Grandiosa manifestazione di cordoglio

 

Tutta Trieste, commossa ma pure indignata, si è stretta intorno ai tre inviati della RAI uccisi il 28 gennaio scorso a Mostar: Marco Lucchetta, Alessandro Ota (sloveno), Dario D’Alessio (la cui moglie è slovena). Si è finalmente capito che la guerra in Bosnia Erzegovina non è poi tanto lontana, come molti sostengono. Ma mentre laggiù la diversità etnica è ancora tra le principali cause della mattanza in atto, a Trieste, dove pure questa diversità c’è, forse per la prima volta è stata coralmente superata, almeno in buona parte e, c’è da augurarselo, non momentaneamente.

Nella cattedrale di S. Giusto, dove le tre bare hanno ricevuto l’affettuoso omaggio della cittadinanza accorsa in massa, si è pregato nelle due lingue, così sono stati letti alcuni passi del vangelo, così si è auspicato che il nobile sacrificio dei caduti serva ad aprire i cuori alla pace, nella ex Jugoslavia e ovunque infuriano assurdi conflitti razziali di altra specie.

Trieste sia, col suo ruolo multietnico, un luogo di pace, di incontro tra Est e Ovest: più o meno, questo concetto è stato presente nei commenti delle autorità, dei rappresentanti del mondo politico, sociale, culturale, del lavoro, della gente che ha partecipato alla grandiosa manifestazione di cordoglio: “No ai nazionalismi fomentatori di odio e di guerra” stava scritto su un manifesto sorretto da un gruppo di cittadini. “Il loro sacrificio – ha detto il vescovo Lorenzo Bellomi – spinga a cancellare ogni odio, a bandire tutti i nazionalismi da tutte le parti.

Le onoranze ai caduti a Mostar si sono iniziate subito dopo l’arrivo in aereo delle tre bare che sono state esposte in una grande sala della sede RAI. Fin dalle prime ore di domenica 30 gennaio una lunga fila di persone ha atteso per ore per firmare il registro posto all’ingresso. E questo fino a tarda sera.

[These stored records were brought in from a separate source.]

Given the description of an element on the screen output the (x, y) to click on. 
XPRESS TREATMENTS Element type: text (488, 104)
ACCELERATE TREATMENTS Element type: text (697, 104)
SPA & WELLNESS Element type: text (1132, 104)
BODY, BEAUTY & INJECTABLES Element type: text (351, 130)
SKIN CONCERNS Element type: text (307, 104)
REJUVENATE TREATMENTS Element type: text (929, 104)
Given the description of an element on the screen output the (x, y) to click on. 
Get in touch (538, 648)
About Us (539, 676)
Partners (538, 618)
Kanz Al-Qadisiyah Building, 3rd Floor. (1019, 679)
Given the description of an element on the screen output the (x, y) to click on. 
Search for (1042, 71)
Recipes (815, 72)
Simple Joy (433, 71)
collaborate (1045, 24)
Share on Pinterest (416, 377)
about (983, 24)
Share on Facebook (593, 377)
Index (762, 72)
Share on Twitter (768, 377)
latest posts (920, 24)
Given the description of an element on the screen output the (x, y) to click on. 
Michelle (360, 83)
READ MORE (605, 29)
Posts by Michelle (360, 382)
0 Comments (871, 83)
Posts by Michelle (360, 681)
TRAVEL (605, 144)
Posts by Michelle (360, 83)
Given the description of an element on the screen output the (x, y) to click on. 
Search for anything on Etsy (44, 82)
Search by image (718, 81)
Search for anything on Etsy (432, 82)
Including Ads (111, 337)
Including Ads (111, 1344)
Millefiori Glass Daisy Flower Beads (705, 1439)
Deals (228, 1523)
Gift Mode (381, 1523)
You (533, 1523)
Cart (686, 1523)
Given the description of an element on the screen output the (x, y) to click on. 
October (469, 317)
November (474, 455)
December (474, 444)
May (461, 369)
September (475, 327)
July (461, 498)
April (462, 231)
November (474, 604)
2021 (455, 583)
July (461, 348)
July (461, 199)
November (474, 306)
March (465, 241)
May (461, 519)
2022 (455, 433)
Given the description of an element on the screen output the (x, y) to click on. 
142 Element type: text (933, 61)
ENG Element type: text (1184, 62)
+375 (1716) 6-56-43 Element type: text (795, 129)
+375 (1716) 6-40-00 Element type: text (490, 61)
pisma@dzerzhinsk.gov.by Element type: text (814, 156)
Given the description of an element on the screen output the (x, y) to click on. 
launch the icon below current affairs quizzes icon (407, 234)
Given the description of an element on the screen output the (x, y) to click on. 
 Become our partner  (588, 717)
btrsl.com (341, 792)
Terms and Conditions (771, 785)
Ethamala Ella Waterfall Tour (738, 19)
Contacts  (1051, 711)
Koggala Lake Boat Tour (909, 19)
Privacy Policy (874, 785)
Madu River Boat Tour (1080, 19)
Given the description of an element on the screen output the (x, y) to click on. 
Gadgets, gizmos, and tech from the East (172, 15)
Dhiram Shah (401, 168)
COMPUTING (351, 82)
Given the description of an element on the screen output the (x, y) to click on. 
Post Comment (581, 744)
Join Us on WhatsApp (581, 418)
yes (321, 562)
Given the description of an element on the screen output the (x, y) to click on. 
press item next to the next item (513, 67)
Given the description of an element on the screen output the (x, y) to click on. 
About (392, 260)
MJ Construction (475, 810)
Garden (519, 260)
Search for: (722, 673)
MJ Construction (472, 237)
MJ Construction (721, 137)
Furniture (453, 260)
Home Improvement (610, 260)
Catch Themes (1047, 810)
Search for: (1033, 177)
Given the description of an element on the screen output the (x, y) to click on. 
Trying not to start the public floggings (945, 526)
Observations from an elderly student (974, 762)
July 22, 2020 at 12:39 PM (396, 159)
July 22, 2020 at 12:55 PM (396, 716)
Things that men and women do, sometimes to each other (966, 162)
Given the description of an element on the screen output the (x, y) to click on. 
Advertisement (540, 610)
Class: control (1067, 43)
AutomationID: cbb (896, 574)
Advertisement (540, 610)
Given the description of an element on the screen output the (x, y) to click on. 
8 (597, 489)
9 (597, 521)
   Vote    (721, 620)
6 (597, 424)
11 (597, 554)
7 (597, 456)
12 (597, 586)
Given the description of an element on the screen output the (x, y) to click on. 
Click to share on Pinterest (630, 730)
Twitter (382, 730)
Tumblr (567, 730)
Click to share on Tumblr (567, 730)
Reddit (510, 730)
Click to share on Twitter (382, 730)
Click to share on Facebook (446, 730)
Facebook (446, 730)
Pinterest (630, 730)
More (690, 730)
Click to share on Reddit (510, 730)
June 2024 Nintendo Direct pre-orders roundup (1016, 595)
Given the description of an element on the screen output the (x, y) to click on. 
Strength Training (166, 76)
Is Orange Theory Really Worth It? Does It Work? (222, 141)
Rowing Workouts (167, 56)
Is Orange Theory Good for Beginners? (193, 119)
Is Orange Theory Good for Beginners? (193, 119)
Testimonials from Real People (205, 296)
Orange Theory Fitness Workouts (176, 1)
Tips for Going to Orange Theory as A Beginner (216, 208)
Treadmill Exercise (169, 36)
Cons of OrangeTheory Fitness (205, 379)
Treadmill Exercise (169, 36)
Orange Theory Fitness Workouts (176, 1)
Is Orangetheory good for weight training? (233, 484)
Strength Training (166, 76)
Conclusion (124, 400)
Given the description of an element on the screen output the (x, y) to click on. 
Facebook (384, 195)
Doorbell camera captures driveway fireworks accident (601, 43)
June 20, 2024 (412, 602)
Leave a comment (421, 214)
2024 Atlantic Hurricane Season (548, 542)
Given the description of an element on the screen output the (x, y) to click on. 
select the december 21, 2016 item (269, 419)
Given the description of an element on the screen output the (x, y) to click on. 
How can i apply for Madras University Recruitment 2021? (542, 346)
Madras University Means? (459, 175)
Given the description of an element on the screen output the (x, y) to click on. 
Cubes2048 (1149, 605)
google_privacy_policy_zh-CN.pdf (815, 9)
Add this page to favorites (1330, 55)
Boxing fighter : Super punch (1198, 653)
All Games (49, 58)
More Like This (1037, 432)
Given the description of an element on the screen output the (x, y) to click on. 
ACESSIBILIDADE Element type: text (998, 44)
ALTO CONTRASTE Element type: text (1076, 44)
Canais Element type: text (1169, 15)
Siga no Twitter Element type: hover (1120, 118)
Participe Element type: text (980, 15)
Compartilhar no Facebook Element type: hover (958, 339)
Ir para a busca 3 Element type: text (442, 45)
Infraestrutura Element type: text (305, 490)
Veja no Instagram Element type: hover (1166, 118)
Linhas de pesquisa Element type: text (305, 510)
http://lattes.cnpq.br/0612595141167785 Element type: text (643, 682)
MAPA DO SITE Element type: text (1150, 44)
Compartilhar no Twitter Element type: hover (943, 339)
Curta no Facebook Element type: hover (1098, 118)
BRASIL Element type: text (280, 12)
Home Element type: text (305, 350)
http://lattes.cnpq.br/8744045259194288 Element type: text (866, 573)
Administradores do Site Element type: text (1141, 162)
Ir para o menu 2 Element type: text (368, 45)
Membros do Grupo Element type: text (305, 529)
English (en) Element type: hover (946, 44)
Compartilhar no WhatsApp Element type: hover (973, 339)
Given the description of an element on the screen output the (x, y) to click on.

Poi il trasferimento nella cattedrale di S. Giusto, tra una folla di migliaia di donne, uomini, ragazzi e ragazze. Giovanni Spadolini ha rappresentato il Presidente della Repubblica Oscar Luigi Scalfaro, il Ministro Livio Paiadin il governo.

C’erano tutte le autorità civili e militari locali, con il sindaco Riccardo Illy, i presidenti della Giunta e del Consiglio regionale, il commissario alla Provincia, dirigenti sindacali, lavoratori, sportivi (Lucchetta scriveva anche di sport), studenti, intellettuali, il Collegio del mondo unito, parlamentari e molti altri. Compiuto il rito religioso, le salme sono state trasportate, tra gli applausi della folla, in tre diversi cimiteri: quella di Lucchetta a Trieste, di Ota e di D’Alessio rispettivamente a S. Dorligo della Valle e a Prosecco, due località del circondario in grande maggioranza abitate da sloveni, anche qui accolte e salutate da grandi folle di concittadini.

Alla cerimonia hanno partecipato delegazioni dell’ANED, dell’ANPI e dell’ANPPIA, che hanno espresso il loro profondo cordoglio, ma anche un monito: i partigiani, gli ex deportati nei campi di concentramento nazisti, gli ex perseguitati politici antifascisti – dice il documento approvato dalle tre associazioni – che hanno conosciuto personalmente, da vicino, gli orrori del razzismo, esprimono il loro profondo cordoglio per la perdita dei tre inviati della RAI a Mostar, vittime dello stesso odio razzista e ricordano ancora una volta la necessità di intensificare più che mai la lotta contro la teoria e la pratica di quei principi disumani, perché se si dimentica il passato si è condannati a riviverlo.

Come sta accadendo sotto i nostri occhi, a cinquanta anni di distanza dalla fine della seconda guerra mondiale”.